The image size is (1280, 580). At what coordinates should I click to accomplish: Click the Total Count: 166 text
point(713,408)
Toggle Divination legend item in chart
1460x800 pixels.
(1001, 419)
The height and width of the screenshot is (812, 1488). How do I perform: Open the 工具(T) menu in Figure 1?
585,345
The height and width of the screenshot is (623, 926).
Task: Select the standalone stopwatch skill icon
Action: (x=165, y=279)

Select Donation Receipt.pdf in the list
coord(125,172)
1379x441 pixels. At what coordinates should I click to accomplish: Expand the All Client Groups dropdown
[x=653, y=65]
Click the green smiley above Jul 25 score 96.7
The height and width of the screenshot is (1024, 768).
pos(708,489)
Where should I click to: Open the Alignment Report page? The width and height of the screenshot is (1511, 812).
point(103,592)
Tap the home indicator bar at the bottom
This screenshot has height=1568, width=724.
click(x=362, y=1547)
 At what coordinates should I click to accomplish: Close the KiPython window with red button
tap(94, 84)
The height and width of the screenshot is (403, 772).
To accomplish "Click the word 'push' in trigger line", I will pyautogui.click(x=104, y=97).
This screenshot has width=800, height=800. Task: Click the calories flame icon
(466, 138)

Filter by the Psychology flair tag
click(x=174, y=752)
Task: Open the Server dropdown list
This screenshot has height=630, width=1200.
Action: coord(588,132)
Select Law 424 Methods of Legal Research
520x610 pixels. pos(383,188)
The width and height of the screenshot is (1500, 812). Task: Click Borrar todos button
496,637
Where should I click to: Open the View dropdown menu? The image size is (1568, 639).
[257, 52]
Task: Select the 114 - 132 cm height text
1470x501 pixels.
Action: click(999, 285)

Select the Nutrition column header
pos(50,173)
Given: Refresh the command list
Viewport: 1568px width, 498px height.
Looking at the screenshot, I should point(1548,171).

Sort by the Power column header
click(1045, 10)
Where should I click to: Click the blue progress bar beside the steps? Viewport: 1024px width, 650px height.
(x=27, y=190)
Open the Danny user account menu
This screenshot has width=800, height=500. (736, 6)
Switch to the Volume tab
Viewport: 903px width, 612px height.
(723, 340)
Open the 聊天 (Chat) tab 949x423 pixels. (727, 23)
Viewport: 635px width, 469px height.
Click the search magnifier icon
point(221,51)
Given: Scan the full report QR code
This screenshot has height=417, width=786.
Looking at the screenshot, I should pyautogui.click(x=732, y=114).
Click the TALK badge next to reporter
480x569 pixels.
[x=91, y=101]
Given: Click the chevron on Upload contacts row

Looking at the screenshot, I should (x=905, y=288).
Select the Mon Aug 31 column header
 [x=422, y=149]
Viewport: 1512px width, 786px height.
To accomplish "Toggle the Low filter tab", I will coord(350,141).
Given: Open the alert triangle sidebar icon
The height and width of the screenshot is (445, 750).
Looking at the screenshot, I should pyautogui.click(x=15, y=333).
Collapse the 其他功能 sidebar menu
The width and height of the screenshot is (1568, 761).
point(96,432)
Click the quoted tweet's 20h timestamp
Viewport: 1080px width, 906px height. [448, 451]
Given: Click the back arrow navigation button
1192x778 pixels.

* * *

- [TO DO] When the word "will" shows up in a line of the entries, report that line.

- [EXERCISE SOLUTION]
To accomplish "Click the word 'push' in trigger line", I will pyautogui.click(x=104, y=97).
To accomplish "Toggle the Low filter tab", I will coord(350,141).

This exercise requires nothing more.